*SOURCE EXTRACT:*
■ ■ ■ ■

The FDA investigators found several microbial contaminants in water samples and on surfaces in contact with water.
The letter also indicates that the company failed to prevent contamination of equipment because it lacked adequate cleaning procedures for cleanrooms and laminar flow hoods where aseptic filling of saline and heparin syringes took place.
Investigators found an number of other problems at the BD syringe manufacturing plant, including issues with the cleanrooms and laminar flow hoods, which were detailed in the letter. The agency called for BD to notify the agency in writing of t he specific steps it would take to address the problems. The FDA indicated it has already received some responses that would require a follow-up inspection.
The initial inspection stems from a BD PosiFlush heparin syringe and BD pre-filled normal saline syringe recall issued in April 2018. The recalled syringes were linked to at least 14 serious Serratia marcenscens bacterium bloodstream infections among children in four different states.
The illnesses occurred in Tennessee, Colorado, Minnesota and Ohio among seriously ill children who were given the drugs through intravenous injections through a catheter central line, according to the U.S. Centers for Disease Control and Prevention (CDC). No deaths have been linked to the infections, and the CDC said in May that the illnesses appeared to be winding down.
Heparin, derived mainly from pig intestines, has been linked in past years to serious contamination events. FDA investigations found that heparin sold throughout the United States during late 2007 and early 2008 contained a replacement ingredient known as oversulfated chondroitnin sulfate, which should not be in the drug. The contaminated heparin ingredients were produced at a plant in China. The substitute chemical is substantially cheaper than heparin and was linked to numerous allergic reactions and a number of lawsuits.

■ ■ ■ ■

*SOURCE DATA:*

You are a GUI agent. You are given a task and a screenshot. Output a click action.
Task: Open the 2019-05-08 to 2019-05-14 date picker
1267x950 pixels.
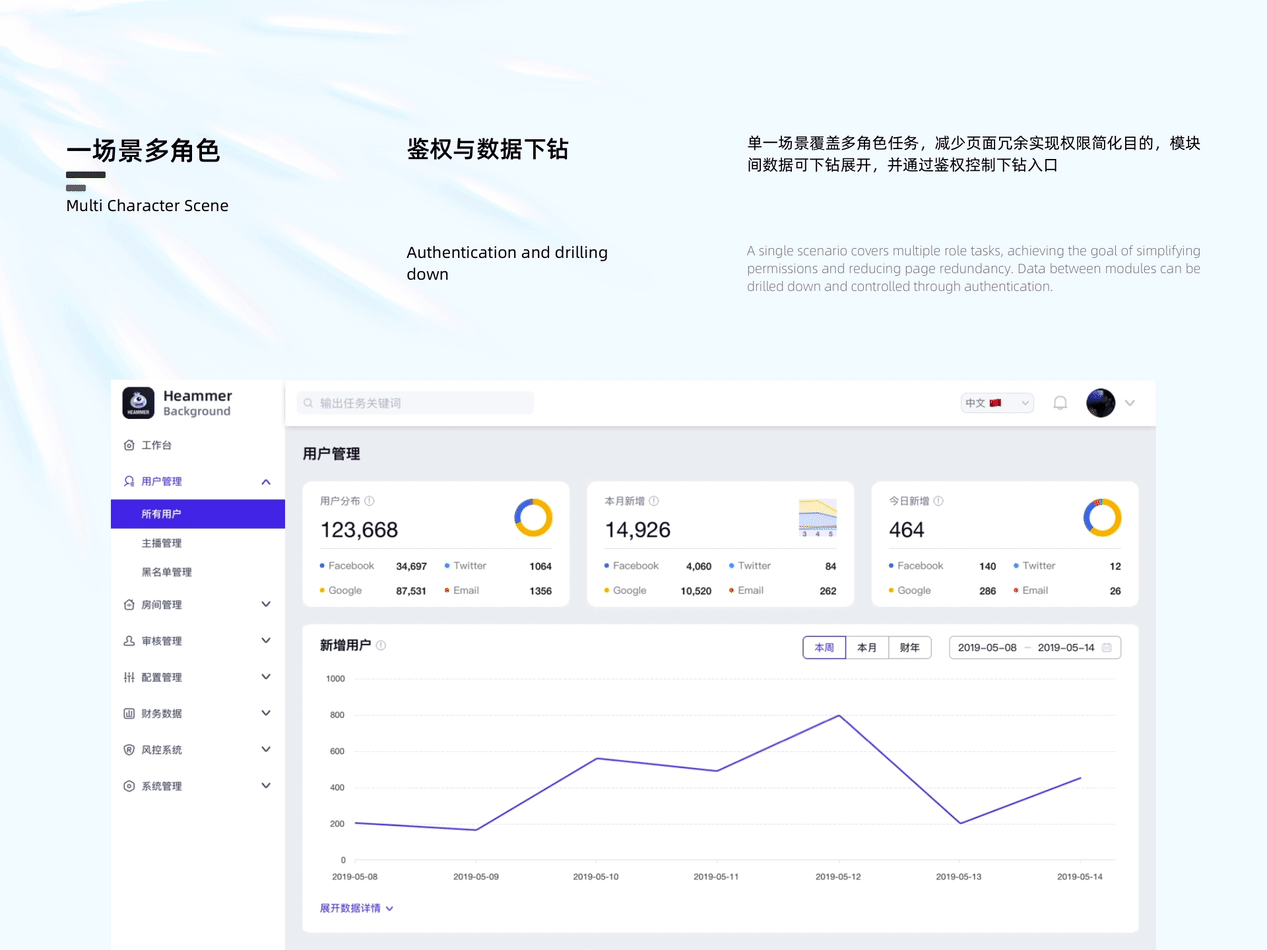[x=1034, y=647]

■ ■ ■ ■

*TASK DESCRIPTION:* Reproduce the full passage about the FDA findings at the BD syringe plant, word for word.

*ANSWER FOR THE TASK:*
The FDA investigators found several microbial contaminants in water samples and on surfaces in contact with water.
The letter also indicates that the company failed to prevent contamination of equipment because it lacked adequate cleaning procedures for cleanrooms and laminar flow hoods where aseptic filling of saline and heparin syringes took place.
Investigators found an number of other problems at the BD syringe manufacturing plant, including issues with the cleanrooms and laminar flow hoods, which were detailed in the letter. The agency called for BD to notify the agency in writing of t he specific steps it would take to address the problems. The FDA indicated it has already received some responses that would require a follow-up inspection.
The initial inspection stems from a BD PosiFlush heparin syringe and BD pre-filled normal saline syringe recall issued in April 2018. The recalled syringes were linked to at least 14 serious Serratia marcenscens bacterium bloodstream infections among children in four different states.
The illnesses occurred in Tennessee, Colorado, Minnesota and Ohio among seriously ill children who were given the drugs through intravenous injections through a catheter central line, according to the U.S. Centers for Disease Control and Prevention (CDC). No deaths have been linked to the infections, and the CDC said in May that the illnesses appeared to be winding down.
Heparin, derived mainly from pig intestines, has been linked in past years to serious contamination events. FDA investigations found that heparin sold throughout the United States during late 2007 and early 2008 contained a replacement ingredient known as oversulfated chondroitnin sulfate, which should not be in the drug. The contaminated heparin ingredients were produced at a plant in China. The substitute chemical is substantially cheaper than heparin and was linked to numerous allergic reactions and a number of lawsuits.